HELP PLZ !!! Show that the set of points are collinear (a) (-2,-6) (2,-4) and (4,-3) (b) (-5,5) (1,1) and (4,-1) (c) (-5,-6) (-2,0) and (-1,2)

(a) note that as x increases by 4, y increases by 2. Then, as x increases by 2, y increases by 1.

(b) and (c) work the same way. Starting at the first point, note that the changes in y and x have the same ratio.

That is, the slope remains constant, and since the middle point figures in both calculations, all the points lie on the same line.

To determine whether a set of points is collinear, we need to check if the slope between any two points in the set is the same.

(a) (-2,-6), (2,-4), and (4,-3):

Step 1: Determine the slope between each pair of points.
- Slope between (-2,-6) and (2,-4):
slope = (y2 - y1) / (x2 - x1) = (-4 - (-6)) / (2 - (-2)) = 2 / 4 = 1/2
- Slope between (2,-4) and (4,-3):
slope = (y2 - y1) / (x2 - x1) = (-3 - (-4)) / (4 - 2) = 1 / 2 = 1/2

Since the slopes are the same for both pairs of points, we can conclude that the points (-2,-6), (2,-4), and (4,-3) are collinear.
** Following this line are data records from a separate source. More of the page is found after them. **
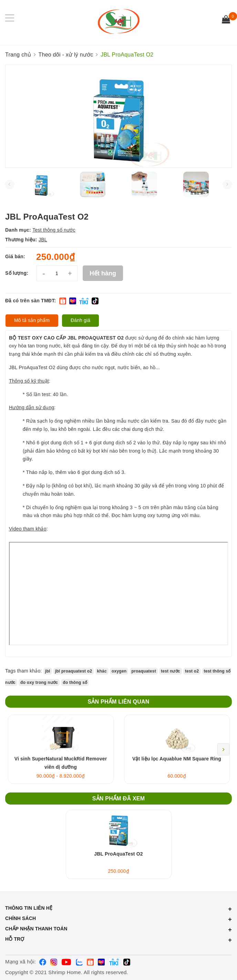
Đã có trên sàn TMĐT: (30, 301)
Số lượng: (17, 273)
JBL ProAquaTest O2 (118, 854)
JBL (43, 239)
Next (223, 749)
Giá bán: (15, 256)
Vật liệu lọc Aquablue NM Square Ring (177, 759)
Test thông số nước (54, 230)
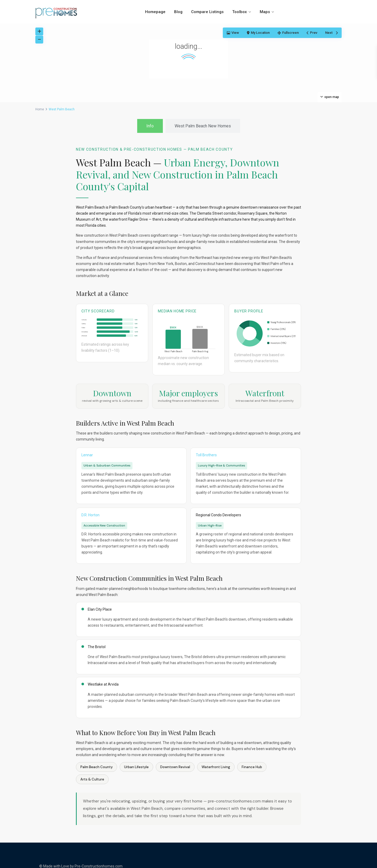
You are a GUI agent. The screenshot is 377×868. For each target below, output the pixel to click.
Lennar (87, 455)
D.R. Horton (91, 515)
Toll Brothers (206, 455)
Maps (265, 12)
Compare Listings (207, 12)
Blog (178, 12)
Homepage (155, 12)
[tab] (150, 126)
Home (40, 109)
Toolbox (239, 12)
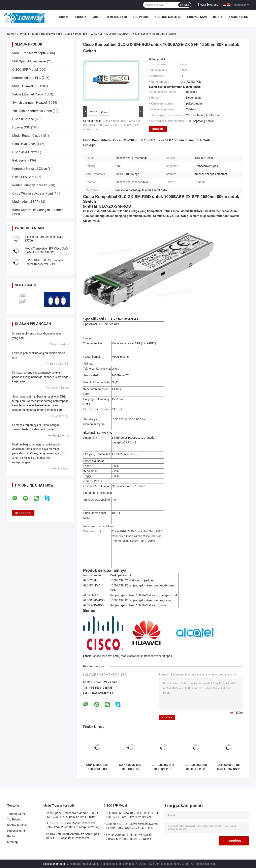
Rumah (64, 17)
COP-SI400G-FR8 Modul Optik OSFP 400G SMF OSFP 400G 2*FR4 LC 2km (228, 767)
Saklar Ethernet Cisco (27, 94)
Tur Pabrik (141, 17)
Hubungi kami (197, 17)
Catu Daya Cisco (24, 144)
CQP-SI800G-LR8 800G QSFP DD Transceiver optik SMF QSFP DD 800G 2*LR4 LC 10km (97, 767)
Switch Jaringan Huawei (29, 102)
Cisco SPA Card (23, 177)
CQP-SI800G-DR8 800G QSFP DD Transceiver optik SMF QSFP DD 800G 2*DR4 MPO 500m (163, 767)
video (96, 17)
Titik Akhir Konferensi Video (32, 111)
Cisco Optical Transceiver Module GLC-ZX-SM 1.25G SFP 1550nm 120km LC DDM (72, 815)
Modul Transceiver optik (47, 34)
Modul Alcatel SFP (25, 202)
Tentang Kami (117, 17)
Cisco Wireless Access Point (32, 193)
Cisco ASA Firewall (26, 152)
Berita (218, 17)
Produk (81, 17)
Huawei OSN (21, 127)
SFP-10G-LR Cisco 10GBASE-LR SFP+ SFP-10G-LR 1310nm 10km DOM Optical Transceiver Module (133, 815)
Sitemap (12, 842)
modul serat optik (131, 656)
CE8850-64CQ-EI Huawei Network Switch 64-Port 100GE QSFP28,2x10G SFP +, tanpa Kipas (132, 826)
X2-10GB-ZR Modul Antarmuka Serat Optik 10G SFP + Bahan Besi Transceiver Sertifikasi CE (72, 836)
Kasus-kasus (238, 17)
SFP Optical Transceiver (29, 61)
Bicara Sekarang (208, 5)
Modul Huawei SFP (26, 86)
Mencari (185, 5)
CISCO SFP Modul (25, 69)
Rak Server (20, 160)
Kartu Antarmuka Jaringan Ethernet (37, 210)
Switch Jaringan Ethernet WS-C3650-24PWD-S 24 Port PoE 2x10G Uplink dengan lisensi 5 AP (129, 837)
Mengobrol (158, 129)
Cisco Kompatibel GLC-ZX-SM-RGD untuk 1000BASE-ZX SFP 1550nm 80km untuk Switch (112, 125)
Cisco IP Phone (23, 119)
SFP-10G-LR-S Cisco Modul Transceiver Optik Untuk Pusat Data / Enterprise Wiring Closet (72, 826)
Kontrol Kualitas (168, 17)
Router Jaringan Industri (29, 185)
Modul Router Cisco (26, 135)
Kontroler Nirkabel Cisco (29, 168)
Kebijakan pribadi (54, 864)
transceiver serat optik (105, 656)
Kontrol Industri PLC (26, 78)
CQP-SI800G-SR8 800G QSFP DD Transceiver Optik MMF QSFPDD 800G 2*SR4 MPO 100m (130, 767)
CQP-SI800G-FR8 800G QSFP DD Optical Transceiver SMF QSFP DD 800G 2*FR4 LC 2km (196, 767)
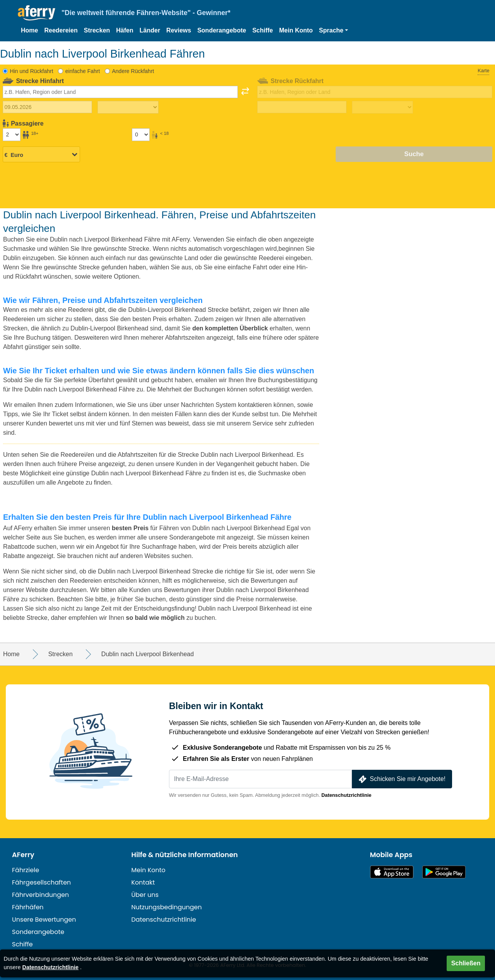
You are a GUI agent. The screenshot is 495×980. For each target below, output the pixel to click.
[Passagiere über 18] (12, 134)
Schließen (466, 963)
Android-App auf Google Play (444, 872)
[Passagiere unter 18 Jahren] (141, 134)
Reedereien (61, 30)
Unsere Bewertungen (44, 919)
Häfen (125, 30)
(b) (-5,5), (1,1), and (4,-1):

Step 1: Determine the slope between each pair of points.
- Slope between (-5,5) and (1,1):
slope = (y2 - y1) / (x2 - x1) = (1 - 5) / (1 - (-5)) = -4 / 6 = -2/3
- Slope between (1,1) and (4,-1):
slope = (y2 - y1) / (x2 - x1) = (-1 - 1) / (4 - 1) = -2 / 3 = -2/3

Since the slopes are the same for both pairs of points, we can conclude that the points (-5,5), (1,1), and (4,-1) are collinear.

(c) (-5,-6), (-2,0), and (-1,2):

Step 1: Determine the slope between each pair of points.
- Slope between (-5,-6) and (-2,0):
slope = (y2 - y1) / (x2 - x1) = (0 - (-6)) / (-2 - (-5)) = 6 / 3 = 2
- Slope between (-2,0) and (-1,2):
slope = (y2 - y1) / (x2 - x1) = (2 - 0) / (-1 - (-2)) = 2 / 1 = 2

Since the slopes are the same for both pairs of points, we can conclude that the points (-5,-6), (-2,0), and (-1,2) are collinear.

In summary, the sets of points (a) (-2,-6), (2,-4), and (4,-3), (b) (-5,5), (1,1), and (4,-1), and (c) (-5,-6), (-2,0), and (-1,2) are all collinear.